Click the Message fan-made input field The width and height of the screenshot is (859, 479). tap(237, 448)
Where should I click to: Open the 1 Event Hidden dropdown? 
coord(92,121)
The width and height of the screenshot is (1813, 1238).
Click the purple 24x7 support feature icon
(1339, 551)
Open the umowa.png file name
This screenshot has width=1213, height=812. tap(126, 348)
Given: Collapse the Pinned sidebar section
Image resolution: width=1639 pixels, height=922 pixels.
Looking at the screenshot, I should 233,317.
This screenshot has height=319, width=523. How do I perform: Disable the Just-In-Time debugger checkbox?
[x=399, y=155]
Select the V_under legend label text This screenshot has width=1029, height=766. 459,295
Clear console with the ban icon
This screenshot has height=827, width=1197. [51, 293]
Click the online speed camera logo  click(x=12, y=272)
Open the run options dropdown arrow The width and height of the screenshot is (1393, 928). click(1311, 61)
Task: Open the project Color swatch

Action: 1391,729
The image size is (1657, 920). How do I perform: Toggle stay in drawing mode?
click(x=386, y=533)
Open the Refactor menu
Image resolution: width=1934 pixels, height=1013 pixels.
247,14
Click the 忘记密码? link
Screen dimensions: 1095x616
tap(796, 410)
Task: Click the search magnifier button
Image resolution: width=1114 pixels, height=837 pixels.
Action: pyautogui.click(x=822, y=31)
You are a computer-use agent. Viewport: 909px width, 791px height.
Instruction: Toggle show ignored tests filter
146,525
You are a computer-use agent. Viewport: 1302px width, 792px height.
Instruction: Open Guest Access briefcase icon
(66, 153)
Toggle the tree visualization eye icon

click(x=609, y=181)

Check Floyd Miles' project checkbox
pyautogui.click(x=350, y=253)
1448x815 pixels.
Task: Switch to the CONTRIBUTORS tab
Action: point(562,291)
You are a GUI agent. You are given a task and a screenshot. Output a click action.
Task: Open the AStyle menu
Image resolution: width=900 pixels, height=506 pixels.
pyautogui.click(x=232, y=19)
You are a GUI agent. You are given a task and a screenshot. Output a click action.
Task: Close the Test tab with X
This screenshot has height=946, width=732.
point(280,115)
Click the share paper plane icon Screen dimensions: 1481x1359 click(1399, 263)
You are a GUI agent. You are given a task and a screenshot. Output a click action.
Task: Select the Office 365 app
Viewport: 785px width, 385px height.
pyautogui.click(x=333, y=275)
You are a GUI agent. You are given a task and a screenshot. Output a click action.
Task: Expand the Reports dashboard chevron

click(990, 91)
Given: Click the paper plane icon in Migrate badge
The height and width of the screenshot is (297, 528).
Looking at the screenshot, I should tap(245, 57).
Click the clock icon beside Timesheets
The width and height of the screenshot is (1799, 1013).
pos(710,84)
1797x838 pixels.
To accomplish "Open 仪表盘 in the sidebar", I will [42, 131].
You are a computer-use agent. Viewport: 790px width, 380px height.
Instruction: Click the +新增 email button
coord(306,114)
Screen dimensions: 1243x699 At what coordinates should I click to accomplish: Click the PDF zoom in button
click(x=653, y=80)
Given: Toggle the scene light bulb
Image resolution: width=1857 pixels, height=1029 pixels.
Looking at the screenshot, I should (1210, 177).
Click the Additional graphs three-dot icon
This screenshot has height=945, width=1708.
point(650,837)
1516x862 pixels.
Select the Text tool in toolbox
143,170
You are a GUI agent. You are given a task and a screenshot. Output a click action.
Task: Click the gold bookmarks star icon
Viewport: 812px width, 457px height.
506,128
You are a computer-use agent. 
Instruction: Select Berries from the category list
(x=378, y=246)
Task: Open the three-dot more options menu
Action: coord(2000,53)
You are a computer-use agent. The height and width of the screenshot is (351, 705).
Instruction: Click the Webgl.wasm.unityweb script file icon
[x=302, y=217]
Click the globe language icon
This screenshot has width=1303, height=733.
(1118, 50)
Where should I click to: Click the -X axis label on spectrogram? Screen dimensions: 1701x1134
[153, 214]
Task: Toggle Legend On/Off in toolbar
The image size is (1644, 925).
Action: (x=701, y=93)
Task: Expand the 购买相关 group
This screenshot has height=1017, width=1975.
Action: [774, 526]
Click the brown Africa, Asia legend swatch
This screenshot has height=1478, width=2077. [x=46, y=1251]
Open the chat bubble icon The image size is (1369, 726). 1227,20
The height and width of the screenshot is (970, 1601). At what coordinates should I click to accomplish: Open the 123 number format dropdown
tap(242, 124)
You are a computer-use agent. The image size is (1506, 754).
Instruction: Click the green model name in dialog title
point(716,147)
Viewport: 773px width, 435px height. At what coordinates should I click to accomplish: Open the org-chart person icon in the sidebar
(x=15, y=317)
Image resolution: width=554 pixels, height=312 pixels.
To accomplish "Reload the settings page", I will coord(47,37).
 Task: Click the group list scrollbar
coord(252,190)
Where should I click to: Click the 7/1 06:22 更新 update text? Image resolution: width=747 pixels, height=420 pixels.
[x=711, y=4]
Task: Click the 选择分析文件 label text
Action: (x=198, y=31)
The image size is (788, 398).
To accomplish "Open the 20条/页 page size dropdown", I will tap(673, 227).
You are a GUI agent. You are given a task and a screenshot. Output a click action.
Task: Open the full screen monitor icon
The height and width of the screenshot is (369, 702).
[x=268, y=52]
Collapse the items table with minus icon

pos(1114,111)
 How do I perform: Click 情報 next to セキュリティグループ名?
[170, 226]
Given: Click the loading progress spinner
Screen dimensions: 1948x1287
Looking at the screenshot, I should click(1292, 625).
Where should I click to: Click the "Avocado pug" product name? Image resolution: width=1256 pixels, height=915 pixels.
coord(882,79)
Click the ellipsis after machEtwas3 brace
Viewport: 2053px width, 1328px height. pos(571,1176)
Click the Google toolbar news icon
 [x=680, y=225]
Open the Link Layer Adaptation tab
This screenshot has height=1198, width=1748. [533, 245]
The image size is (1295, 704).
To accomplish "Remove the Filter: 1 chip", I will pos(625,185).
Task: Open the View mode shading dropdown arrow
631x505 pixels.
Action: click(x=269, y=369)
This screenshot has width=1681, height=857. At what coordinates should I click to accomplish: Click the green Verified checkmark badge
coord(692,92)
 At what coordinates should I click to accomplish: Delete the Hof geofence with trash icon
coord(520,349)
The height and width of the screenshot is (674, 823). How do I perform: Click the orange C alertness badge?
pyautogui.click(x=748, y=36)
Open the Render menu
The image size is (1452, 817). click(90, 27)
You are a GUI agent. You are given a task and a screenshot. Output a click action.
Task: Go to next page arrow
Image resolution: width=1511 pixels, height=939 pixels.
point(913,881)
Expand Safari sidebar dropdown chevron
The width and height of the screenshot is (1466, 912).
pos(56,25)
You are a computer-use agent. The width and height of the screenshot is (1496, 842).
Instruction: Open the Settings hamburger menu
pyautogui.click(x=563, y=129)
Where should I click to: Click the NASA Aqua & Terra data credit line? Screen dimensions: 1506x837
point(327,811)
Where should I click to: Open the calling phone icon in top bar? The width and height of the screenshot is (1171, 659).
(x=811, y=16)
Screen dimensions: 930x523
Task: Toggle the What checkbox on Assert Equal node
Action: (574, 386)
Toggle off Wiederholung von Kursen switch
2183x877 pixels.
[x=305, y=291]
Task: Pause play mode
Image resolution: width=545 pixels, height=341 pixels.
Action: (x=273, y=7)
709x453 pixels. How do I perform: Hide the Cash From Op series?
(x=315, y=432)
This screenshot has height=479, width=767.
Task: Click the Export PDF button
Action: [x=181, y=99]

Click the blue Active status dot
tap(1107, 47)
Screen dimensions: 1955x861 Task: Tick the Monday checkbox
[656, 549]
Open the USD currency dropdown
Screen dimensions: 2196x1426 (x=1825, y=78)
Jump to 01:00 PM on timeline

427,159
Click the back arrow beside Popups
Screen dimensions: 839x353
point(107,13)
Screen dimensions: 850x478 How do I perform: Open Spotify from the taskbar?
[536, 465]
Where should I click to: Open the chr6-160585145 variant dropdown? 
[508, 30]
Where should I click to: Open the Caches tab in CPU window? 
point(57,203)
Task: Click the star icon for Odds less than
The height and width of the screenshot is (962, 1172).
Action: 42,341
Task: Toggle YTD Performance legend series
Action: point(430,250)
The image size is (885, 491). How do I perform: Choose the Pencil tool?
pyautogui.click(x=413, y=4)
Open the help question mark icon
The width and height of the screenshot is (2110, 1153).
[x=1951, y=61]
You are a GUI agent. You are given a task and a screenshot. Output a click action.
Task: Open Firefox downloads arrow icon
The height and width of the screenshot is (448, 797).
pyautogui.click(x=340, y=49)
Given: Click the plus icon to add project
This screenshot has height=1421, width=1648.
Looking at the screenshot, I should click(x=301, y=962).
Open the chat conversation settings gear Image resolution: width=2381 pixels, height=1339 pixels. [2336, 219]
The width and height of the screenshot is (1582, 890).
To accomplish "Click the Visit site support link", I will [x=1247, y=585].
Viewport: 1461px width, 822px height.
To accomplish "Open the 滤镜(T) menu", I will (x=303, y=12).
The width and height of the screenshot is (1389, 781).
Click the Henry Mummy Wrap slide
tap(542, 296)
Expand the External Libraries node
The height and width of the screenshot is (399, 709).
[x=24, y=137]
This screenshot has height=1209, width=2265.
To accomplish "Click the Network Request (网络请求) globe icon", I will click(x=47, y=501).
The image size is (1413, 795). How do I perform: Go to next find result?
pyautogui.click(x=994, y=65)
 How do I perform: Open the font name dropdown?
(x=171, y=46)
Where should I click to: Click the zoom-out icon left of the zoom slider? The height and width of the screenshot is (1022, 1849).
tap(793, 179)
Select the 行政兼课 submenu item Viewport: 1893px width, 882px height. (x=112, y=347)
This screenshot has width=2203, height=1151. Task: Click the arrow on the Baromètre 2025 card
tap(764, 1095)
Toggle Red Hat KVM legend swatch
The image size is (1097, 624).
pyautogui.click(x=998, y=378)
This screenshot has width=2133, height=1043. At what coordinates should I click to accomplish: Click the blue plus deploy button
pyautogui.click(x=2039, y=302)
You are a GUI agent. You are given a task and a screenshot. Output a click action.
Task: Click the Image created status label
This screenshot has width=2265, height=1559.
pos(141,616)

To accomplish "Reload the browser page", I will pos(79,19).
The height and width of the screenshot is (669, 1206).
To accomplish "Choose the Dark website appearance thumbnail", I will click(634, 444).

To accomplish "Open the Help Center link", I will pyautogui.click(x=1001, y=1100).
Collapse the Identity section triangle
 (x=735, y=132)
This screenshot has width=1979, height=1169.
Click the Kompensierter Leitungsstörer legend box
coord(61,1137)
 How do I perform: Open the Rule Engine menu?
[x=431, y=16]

_ _ _ _ _ _ _

### Prompt
Supply the count of lines in the entries that include "chat", and no other text.

### Completed exercise
2